* _WORK TASK_
Output, word for word, every line from the line with "The height and" through the final line of the data below.

---------- DATA FOR REVIEW

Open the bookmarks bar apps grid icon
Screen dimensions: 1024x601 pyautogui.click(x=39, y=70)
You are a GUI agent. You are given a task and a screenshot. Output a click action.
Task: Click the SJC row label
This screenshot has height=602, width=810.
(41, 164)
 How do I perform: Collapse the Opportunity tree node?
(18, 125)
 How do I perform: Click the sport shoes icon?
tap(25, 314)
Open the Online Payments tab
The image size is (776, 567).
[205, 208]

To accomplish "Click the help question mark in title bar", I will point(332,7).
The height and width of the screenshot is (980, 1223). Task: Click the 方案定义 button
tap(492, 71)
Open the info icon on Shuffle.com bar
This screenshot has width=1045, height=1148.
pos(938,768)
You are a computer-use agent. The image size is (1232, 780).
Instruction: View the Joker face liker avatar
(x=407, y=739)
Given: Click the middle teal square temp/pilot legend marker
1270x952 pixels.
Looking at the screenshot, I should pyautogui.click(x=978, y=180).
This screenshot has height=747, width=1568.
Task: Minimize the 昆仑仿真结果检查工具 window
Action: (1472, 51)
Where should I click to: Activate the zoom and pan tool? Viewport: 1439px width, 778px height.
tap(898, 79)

--------------------

* _SOLUTION_
The height and width of the screenshot is (980, 1223). Task: Click the 方案定义 button
tap(492, 71)
Open the info icon on Shuffle.com bar
This screenshot has width=1045, height=1148.
pos(938,768)
You are a computer-use agent. The image size is (1232, 780).
Instruction: View the Joker face liker avatar
(x=407, y=739)
Given: Click the middle teal square temp/pilot legend marker
1270x952 pixels.
Looking at the screenshot, I should pyautogui.click(x=978, y=180).
This screenshot has height=747, width=1568.
Task: Minimize the 昆仑仿真结果检查工具 window
Action: (1472, 51)
Where should I click to: Activate the zoom and pan tool? Viewport: 1439px width, 778px height.
tap(898, 79)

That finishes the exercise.